Report Number: CS-TR-98-1615
Institution: Stanford University, Department of Computer Science
Title: Using Machine Learning to Improve Information Access
Author: Sahami, Mehran
Date: December 1998
Abstract: We address the problem of topical information space navigation. Specifically, we combine query tools with methods for automatically creating topic taxonomies in order to organize text collections.
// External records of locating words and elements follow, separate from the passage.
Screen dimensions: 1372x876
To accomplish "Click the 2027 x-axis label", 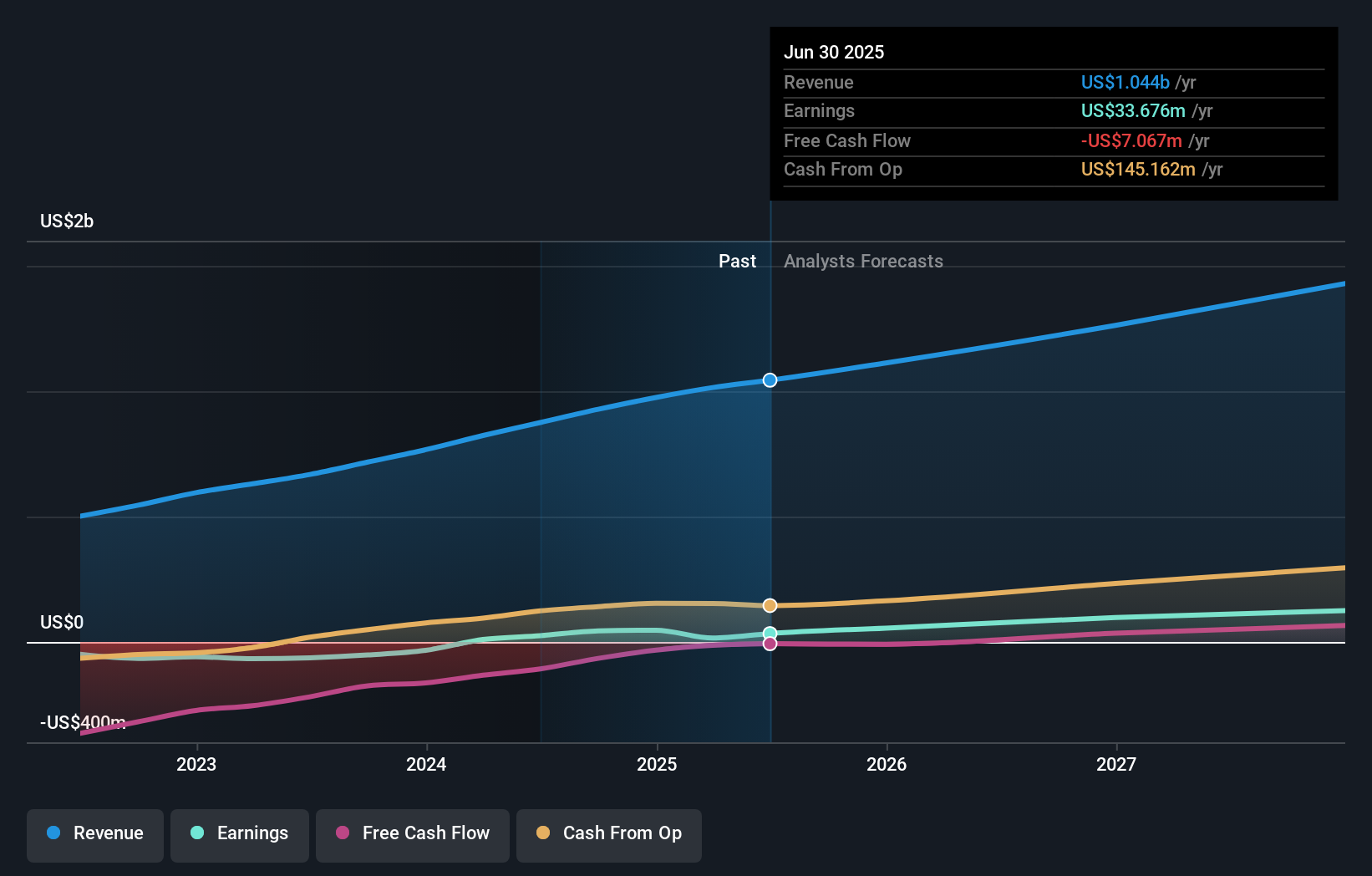I will pyautogui.click(x=1116, y=764).
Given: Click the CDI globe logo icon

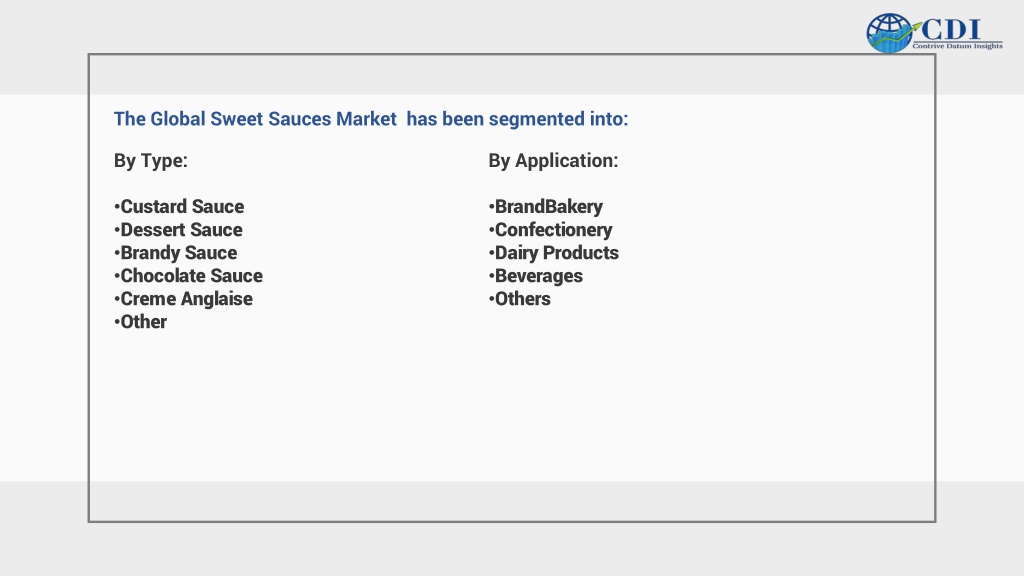Looking at the screenshot, I should [x=889, y=33].
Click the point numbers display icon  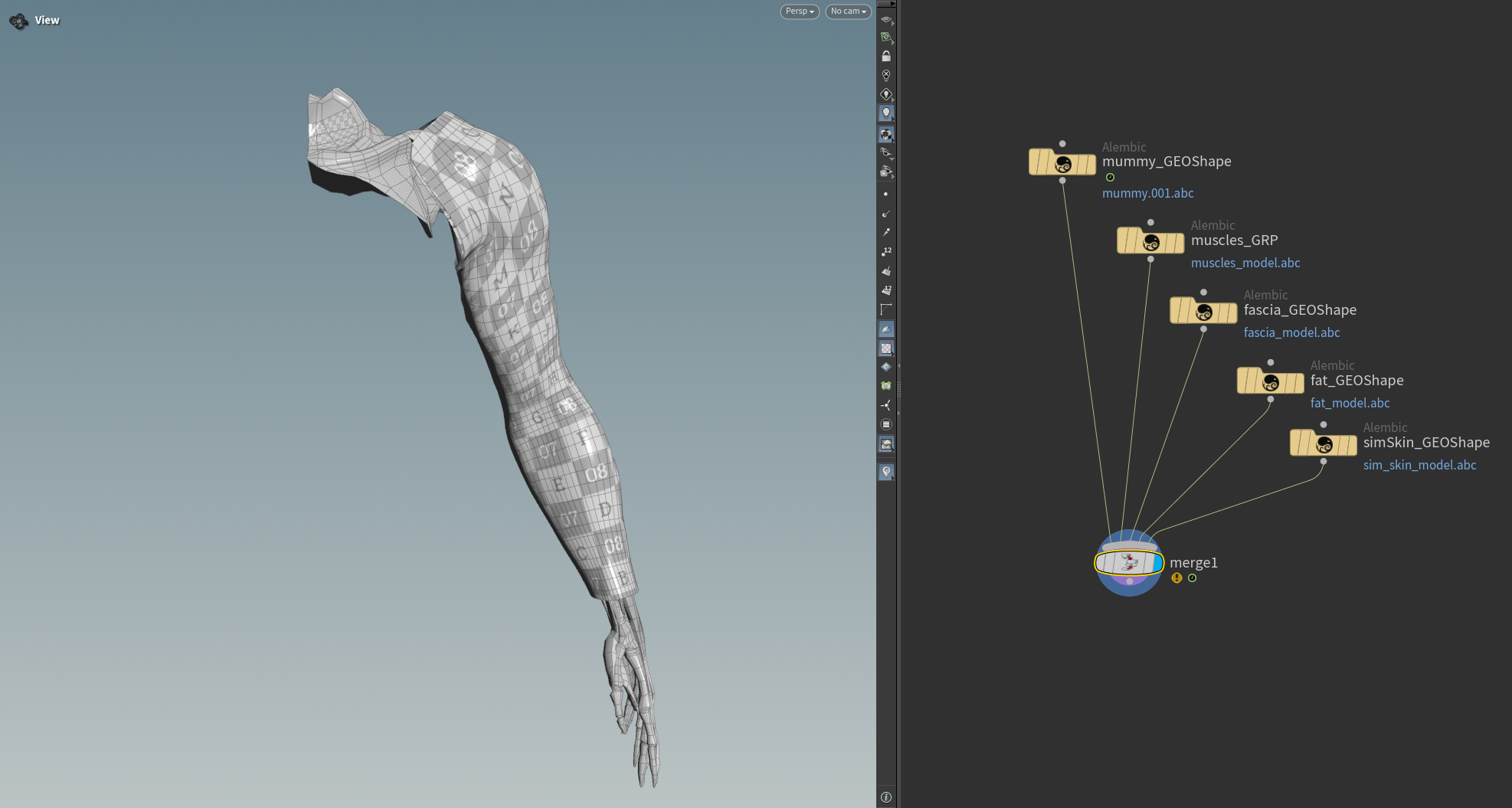click(x=886, y=251)
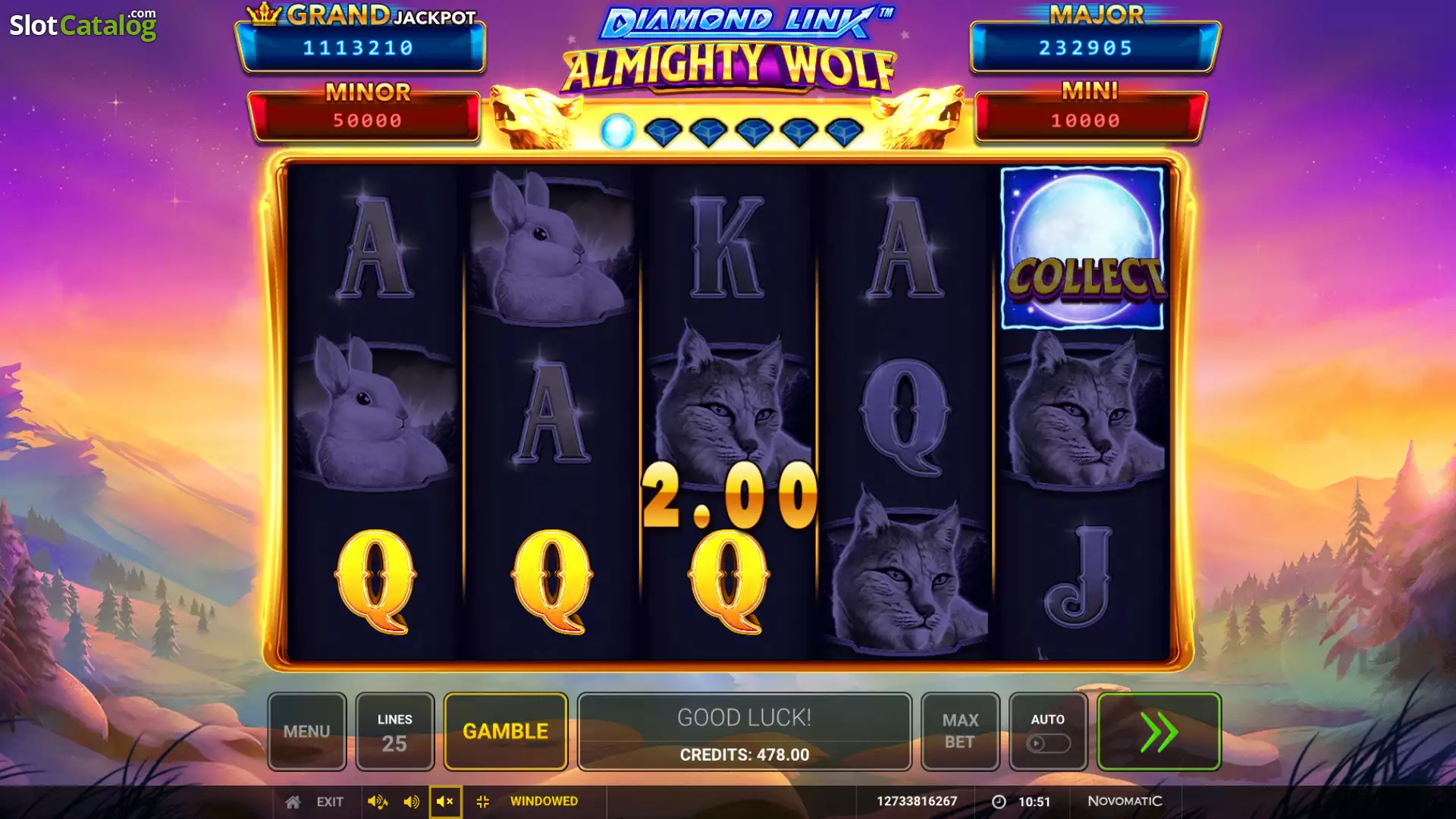Toggle the AUTO play switch

1048,743
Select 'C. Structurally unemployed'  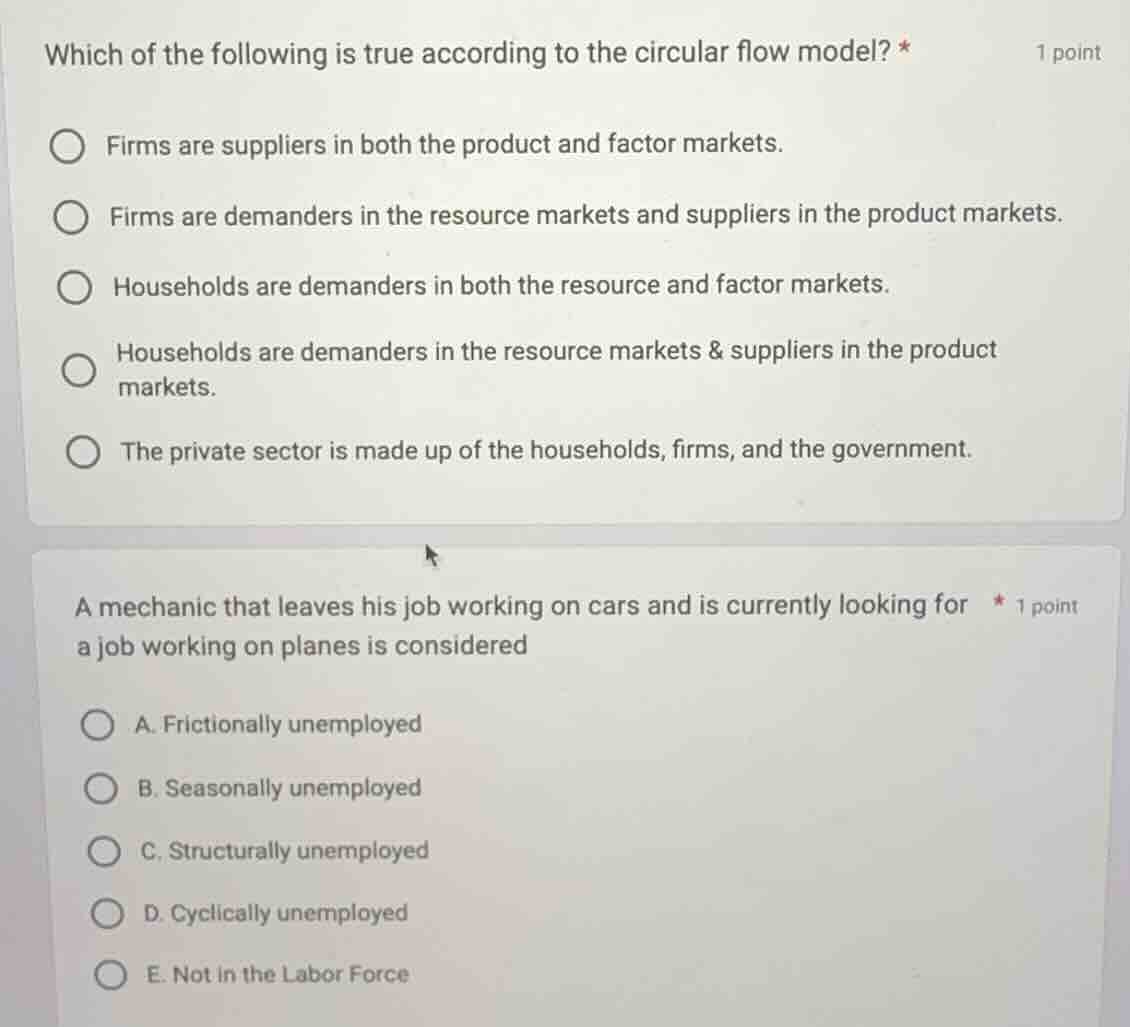[103, 851]
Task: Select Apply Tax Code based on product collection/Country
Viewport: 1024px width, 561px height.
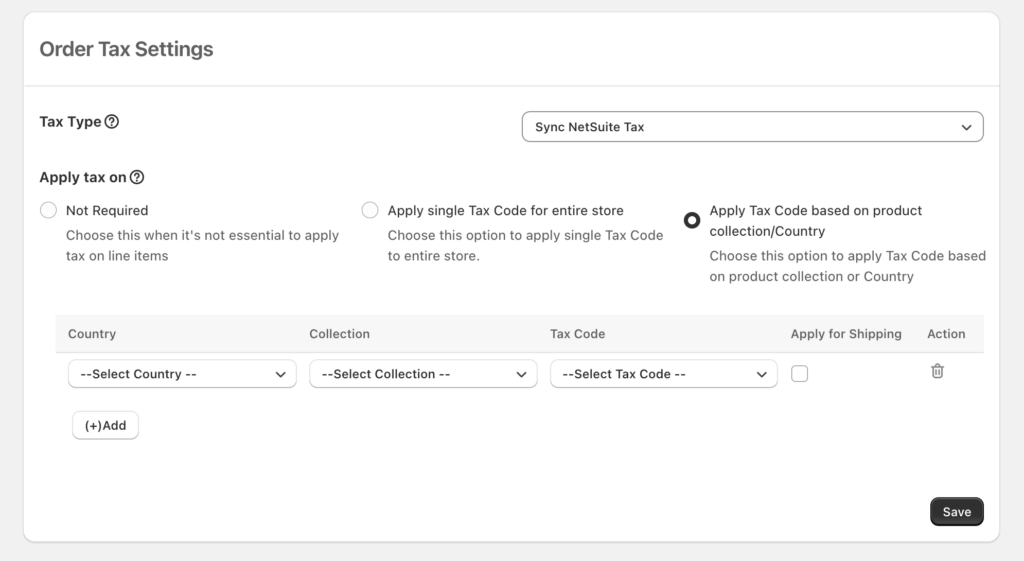Action: 692,220
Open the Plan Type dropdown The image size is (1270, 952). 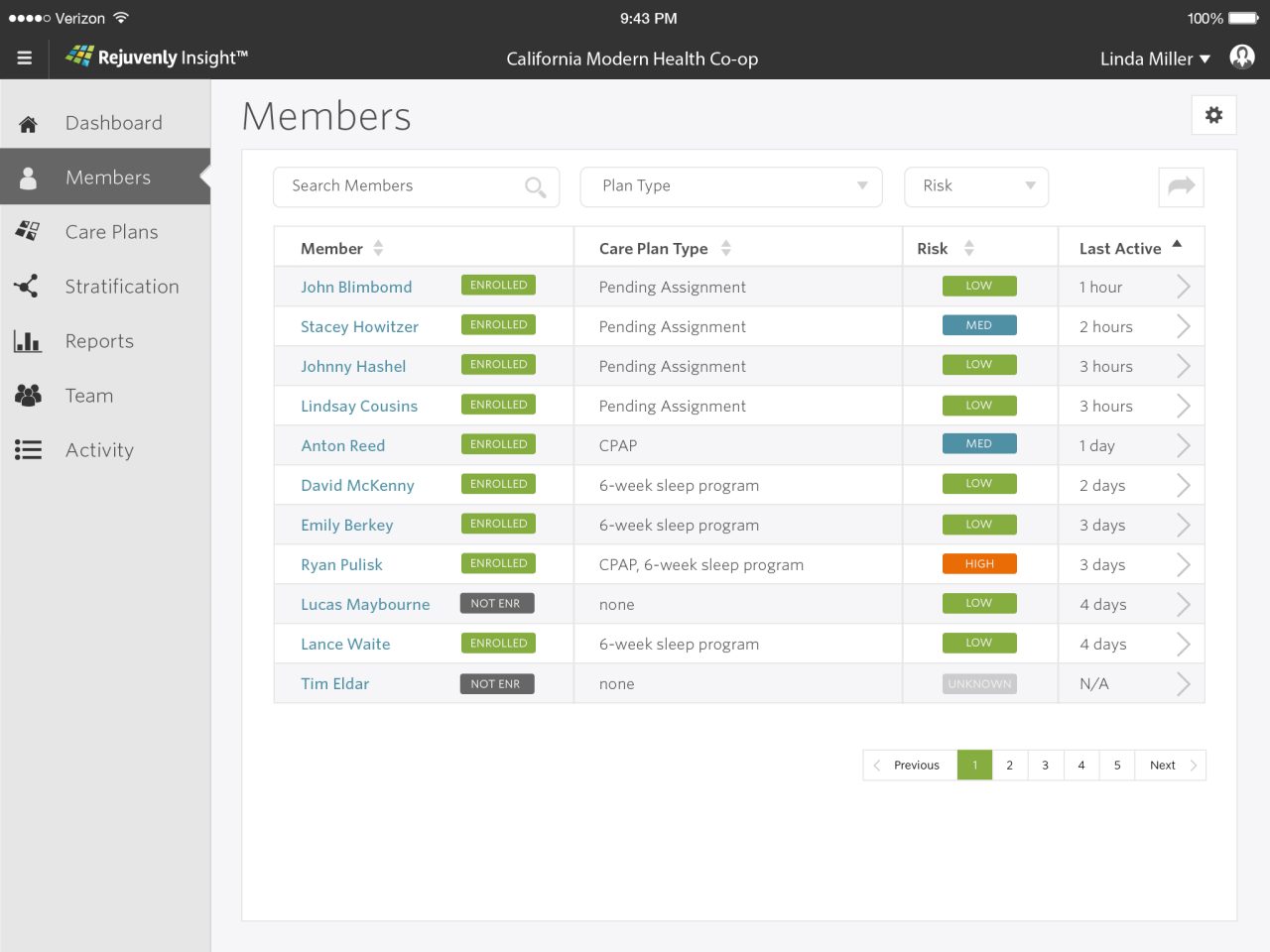[x=730, y=186]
Our system, named SONIA (Service for Organizing Networked Information Autonomously), is implemented in the Stanford Digital Libraries testbed. It employs several novel probabilistic Machine Learning methods that enable the automatic creation of dynamic topic hierarchies based on the full-text content of documents. First, to generate such topical hierarchies, we employ a novel clustering scheme that outperforms traditional methods used in both Information Retrieval and Probabilistic Reasoning. Furthermore, we develop methods for classifying new articles into such automatically generated, or existing manually generated, hierarchies. Our method explicitly uses the hierarchical relationships between topics to improve classification accuracy. Much of this improvement is derived from the fact that the classification decisions in such a hierarchy can be made by considering only the presence (or absence) of a small number of features (words) in each document. The choice of relevant words is made using a novel information theoretic algorithm for feature selection. The algorithms used in SONIA are also general enough to have been successfully applied to data mining problems in different domains than text.